Adam Weiner of Low Cut Connie performs live in his home studio.

The South Philadelphia band Low Cut Connie was scheduled to perform at South by Southwest in March, but that was before the virus shut everything down. So LCC decided to perform online instead. While it was originally meant to be a short-term enterprise, the band has said the bi-weekly program will continue indefinitely. You can catch livestreamed shows every Thursday and Saturday night at 5 p.m. Central Time on Low Cut Connie’s Facebook page and Instagram Live.

Lead singer and group founder Adam Weiner hosts these sessions from his living room. The performances are intimate even as they are watched by global audiences in places like Croatia, Argentina, Australia, and Japan.

LCC plays earthy and soulful rock and roll. Weiner mostly plays piano in a manic style reminiscent of Jerry Lee Lewis. He’s accompanied by guitarist Will Donnelly, who plays straight man to Weiner’s antic persona. The two perform original material from past records as well as new stuff from their forthcoming (in October) double album, Private Lives. LCC also does a wide range of covers, and Weiner asks for requests. Since the shows are broadcast on Facebook and Instagram, watchers can comment and make suggestions.

Adam starts out his performances somewhat subdued.

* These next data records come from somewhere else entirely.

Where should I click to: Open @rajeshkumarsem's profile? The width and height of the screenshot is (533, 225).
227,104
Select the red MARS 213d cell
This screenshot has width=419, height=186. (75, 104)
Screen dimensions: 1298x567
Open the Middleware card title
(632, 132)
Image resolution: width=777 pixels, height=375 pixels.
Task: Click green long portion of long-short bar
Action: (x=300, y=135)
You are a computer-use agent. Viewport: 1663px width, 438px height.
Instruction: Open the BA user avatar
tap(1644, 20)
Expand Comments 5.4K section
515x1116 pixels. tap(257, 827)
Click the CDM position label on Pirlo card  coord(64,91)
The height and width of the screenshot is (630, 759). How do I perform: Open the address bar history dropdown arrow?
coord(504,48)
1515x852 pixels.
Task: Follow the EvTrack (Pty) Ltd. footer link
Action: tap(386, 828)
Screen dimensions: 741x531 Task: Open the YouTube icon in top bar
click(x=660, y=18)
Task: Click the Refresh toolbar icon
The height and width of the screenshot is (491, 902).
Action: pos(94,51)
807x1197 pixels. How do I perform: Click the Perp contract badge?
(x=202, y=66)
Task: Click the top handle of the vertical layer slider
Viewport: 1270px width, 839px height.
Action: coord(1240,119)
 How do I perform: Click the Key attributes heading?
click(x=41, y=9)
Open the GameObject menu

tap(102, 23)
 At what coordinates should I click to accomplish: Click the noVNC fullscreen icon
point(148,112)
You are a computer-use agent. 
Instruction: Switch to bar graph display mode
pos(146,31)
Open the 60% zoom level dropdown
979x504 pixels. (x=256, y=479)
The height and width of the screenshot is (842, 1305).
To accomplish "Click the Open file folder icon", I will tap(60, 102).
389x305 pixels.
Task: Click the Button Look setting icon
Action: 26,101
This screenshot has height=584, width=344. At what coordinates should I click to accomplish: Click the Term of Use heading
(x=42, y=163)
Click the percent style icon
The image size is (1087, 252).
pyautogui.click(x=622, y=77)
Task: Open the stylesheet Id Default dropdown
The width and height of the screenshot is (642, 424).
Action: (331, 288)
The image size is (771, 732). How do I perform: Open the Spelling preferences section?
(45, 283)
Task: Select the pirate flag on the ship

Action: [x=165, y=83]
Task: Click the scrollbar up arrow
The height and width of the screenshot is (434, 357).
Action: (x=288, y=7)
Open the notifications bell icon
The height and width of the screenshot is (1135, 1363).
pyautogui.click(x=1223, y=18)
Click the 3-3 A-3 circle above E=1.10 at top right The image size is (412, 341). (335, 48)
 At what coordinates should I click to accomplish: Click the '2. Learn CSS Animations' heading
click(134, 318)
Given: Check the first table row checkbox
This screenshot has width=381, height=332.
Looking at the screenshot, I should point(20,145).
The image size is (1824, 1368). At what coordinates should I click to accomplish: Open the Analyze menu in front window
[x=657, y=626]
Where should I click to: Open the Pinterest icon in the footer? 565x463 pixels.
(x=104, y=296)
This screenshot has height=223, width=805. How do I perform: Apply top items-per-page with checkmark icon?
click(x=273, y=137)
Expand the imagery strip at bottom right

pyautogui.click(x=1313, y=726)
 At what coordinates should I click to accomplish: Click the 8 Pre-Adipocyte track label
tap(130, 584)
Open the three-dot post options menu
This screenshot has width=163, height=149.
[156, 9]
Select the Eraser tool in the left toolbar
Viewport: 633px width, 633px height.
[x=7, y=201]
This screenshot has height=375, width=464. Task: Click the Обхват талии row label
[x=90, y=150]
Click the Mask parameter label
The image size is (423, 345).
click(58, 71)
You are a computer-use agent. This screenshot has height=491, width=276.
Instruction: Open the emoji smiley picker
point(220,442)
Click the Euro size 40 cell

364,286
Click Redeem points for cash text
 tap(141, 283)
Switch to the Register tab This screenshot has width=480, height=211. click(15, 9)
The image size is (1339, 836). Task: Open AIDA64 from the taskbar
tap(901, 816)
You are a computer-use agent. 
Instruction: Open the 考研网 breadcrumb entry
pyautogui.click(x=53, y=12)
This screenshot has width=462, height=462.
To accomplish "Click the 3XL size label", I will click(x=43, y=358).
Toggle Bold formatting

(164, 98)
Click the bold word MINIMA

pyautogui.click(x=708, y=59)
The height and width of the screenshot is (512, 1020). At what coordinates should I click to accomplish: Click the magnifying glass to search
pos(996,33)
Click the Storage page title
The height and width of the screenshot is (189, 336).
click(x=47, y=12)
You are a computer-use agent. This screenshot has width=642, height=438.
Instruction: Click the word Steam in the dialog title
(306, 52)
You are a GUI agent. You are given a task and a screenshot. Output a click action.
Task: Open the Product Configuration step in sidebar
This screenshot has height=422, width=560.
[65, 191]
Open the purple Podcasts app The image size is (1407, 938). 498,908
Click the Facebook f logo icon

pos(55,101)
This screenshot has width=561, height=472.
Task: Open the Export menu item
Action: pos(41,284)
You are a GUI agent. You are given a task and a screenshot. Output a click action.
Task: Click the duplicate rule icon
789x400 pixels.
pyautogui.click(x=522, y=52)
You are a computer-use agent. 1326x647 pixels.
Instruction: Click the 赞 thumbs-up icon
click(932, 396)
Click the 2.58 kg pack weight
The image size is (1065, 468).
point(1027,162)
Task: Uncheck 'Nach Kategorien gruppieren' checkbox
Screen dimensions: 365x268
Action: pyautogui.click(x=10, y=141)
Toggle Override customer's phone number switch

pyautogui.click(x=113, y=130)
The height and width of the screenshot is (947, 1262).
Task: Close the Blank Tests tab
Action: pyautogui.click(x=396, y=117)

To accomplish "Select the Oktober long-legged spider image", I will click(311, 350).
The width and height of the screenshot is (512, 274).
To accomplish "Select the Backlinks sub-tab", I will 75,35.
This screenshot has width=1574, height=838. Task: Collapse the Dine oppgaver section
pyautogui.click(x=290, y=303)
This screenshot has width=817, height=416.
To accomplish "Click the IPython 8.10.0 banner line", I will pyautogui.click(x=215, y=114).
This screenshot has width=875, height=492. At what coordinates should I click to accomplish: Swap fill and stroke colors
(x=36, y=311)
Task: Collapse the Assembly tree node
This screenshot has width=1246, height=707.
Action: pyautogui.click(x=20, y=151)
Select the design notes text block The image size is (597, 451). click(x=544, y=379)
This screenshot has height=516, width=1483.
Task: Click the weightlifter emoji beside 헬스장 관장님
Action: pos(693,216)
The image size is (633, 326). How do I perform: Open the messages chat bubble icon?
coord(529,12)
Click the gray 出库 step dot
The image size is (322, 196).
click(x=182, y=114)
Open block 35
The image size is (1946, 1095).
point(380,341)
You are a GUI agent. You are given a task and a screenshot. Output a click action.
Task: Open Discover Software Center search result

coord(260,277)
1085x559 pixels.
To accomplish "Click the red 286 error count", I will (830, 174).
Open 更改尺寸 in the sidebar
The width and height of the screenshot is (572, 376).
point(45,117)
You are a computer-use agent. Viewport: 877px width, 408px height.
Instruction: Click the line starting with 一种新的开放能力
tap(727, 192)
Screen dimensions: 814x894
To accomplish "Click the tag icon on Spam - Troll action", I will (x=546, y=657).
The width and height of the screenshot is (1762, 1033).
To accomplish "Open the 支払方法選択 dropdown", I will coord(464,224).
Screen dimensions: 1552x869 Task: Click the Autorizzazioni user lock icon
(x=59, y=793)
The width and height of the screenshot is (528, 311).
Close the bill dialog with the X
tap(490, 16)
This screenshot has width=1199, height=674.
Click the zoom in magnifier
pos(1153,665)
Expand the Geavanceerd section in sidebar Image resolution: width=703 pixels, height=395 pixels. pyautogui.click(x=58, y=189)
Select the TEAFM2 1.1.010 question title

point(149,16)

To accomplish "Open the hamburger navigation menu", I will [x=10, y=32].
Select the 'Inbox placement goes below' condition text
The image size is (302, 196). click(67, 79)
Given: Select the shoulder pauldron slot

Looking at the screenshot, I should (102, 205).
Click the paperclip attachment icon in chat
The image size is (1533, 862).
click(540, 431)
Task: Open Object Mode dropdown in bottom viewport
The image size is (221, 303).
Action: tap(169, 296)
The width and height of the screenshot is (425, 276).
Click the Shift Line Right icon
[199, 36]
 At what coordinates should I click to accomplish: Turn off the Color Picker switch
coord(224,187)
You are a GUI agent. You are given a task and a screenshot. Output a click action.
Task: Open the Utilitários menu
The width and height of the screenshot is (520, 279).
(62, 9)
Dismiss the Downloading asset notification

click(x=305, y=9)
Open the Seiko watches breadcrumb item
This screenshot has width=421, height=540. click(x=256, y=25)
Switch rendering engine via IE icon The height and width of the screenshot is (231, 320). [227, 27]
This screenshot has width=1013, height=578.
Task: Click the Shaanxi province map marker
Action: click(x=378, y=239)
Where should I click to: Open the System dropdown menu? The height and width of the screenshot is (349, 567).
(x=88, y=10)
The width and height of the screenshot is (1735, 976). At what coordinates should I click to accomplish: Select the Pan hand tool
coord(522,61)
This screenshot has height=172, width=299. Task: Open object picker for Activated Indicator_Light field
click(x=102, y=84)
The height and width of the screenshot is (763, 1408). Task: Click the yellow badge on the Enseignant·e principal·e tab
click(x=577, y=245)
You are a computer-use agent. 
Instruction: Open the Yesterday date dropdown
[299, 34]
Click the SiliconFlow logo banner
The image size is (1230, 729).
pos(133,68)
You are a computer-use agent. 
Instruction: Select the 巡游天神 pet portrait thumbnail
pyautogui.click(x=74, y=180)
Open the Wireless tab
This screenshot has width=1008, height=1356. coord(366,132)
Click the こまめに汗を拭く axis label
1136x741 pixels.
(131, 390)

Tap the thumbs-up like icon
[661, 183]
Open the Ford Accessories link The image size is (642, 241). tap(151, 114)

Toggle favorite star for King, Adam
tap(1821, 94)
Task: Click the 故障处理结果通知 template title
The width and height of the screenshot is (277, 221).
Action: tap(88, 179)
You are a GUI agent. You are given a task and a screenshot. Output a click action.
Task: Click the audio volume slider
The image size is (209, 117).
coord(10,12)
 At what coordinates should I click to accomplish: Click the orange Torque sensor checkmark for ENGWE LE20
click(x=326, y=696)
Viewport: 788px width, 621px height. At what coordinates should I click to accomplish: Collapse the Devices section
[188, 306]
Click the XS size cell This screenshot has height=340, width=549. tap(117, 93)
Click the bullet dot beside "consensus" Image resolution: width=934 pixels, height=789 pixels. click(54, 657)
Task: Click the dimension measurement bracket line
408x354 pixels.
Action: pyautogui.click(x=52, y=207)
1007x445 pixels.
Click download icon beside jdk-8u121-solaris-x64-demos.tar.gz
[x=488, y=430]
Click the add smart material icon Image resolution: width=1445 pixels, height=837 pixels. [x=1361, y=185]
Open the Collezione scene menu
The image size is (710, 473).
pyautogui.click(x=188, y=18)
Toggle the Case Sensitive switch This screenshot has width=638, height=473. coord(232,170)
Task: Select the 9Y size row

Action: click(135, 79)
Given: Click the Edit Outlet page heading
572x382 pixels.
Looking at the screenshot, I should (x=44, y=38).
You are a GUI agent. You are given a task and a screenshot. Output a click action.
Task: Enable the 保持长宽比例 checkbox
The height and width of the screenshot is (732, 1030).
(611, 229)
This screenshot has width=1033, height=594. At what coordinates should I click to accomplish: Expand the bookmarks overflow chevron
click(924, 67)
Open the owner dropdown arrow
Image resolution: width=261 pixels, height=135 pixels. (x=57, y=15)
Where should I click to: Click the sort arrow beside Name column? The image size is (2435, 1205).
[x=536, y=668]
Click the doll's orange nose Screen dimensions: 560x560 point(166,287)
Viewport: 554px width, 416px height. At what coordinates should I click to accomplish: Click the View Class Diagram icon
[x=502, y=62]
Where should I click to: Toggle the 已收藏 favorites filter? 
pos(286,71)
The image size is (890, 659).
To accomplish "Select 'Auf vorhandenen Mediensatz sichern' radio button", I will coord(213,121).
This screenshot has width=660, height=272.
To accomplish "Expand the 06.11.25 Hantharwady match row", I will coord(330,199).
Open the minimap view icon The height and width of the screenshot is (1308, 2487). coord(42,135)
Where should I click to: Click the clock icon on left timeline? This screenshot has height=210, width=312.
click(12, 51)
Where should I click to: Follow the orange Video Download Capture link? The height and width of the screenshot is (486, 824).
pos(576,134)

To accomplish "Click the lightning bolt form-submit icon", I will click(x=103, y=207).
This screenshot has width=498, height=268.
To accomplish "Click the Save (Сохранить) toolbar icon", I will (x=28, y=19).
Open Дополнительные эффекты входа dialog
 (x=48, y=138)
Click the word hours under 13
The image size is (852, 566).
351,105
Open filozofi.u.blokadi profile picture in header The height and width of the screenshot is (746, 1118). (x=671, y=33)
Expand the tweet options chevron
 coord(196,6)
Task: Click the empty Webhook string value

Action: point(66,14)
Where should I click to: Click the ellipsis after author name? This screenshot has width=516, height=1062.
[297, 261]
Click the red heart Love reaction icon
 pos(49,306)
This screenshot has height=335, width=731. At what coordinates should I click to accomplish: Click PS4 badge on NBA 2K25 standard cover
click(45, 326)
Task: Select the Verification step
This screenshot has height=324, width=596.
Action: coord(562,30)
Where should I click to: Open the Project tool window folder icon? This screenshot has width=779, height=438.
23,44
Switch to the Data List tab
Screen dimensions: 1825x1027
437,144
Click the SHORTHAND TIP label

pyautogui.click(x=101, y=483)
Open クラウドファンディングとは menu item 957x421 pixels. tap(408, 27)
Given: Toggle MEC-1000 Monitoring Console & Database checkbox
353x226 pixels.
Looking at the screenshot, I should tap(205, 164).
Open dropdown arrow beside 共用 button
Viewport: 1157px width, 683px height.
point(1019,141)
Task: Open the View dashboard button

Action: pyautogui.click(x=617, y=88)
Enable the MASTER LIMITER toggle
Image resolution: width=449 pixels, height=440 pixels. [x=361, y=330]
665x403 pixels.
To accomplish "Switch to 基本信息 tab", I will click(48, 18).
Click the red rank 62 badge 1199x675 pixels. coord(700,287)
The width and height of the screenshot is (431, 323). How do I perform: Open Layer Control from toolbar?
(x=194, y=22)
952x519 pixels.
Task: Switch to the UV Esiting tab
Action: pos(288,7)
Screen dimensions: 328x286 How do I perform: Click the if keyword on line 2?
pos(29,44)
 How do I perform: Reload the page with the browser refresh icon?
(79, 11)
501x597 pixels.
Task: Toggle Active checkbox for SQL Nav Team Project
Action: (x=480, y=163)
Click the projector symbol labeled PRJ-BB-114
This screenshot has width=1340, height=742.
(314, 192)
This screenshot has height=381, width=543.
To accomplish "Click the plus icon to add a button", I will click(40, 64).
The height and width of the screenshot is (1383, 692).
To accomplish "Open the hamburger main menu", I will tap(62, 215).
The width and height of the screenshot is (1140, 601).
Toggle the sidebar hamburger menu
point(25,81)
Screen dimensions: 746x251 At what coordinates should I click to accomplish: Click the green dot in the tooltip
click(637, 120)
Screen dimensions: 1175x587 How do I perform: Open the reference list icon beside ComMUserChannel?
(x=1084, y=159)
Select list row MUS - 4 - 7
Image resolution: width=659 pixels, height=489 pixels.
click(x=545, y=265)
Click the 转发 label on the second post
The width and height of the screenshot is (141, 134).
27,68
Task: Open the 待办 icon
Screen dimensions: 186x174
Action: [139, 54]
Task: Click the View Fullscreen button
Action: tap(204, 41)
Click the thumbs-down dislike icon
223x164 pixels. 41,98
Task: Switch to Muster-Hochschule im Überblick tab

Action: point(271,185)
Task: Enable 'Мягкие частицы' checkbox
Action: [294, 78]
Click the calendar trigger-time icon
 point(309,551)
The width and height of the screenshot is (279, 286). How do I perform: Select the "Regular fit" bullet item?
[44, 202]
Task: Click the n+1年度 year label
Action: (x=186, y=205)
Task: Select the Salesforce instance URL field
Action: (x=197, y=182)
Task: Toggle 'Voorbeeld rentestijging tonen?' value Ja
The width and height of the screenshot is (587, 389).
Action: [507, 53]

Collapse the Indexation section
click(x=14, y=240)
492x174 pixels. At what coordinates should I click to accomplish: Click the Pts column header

The outside material can range from the silly to the sublime—from Annie’s “It’s the Hard Knock Life” to Prince’s “Purple Rain.” Weiner routinely does a segment in which he introduces audiences to music from a hundred years ago and frequently mentions past greats such as Dinah Washington, Professor Longhair, and others his young listeners may not know. LCC did an entire show dedicated to the music of Little Richard after his recent death, and in the aftermath of George Floyd’s death, began a set with the Rolling Stones’ “Street Fighting Man” as protesters took to the streets. While LCC is nonpolitical, Weiner and Donnelly don’t hide their repugnance at the current administration.

Former President Barack Obama is a fan, inviting LCC to the White House during his tenure. Other notable fans include Elton John and Bruce Springsteen.

But he ups the ante pretty quickly.

As the shows are produced in Weiner’s actual apartment, he routinely takes his audiences on mini-tours of his premises. Weiner begins his shows dressed up in a jacket and long pants, but it’s hot in his apartment. Before the hour-long shows are over, he starts to “schvitz heavily,” as he puts it, and soon he’s down to his underwear, wearing a ripped T-shirt and black briefs covered by a loose-fitting red robe. After more than 20 broadcasts, audience members have started betting onscreen how long it will take Weiner to undress. Donnelly stays clothed.

Weiner recently changed the name of his show from “Live from South Philly” to “Tough Cookies” as a way of honoring fans who remain committed to the program, and he has even launched a fragrance, a copper wrist band, and other merchandise with the Tough Cookies moniker. LCC has a Venmo site to receive contributions and asks audiences to give to a local nonprofit (Philabundance) that provides hunger relief. The band also recently performed a benefit show (outdoors and socially distanced) at a local hospital that regularly streamed his program for its medical staff and patients, and plans to do more charity work for those on the front lines as circumstances permit.

While the shows began as a way to entertain people during the COVID-19 crisis, they have moved on to something more cosmic. This interactive, live entertainment program changed from just being a party into something more communal and spiritual. Weiner notes that live, in-person concerts may not happen again for a long while. In the meantime, this is one place people from all across the world can be together and share the vibe. 

All Tough Cookie episodes are archived on YouTube.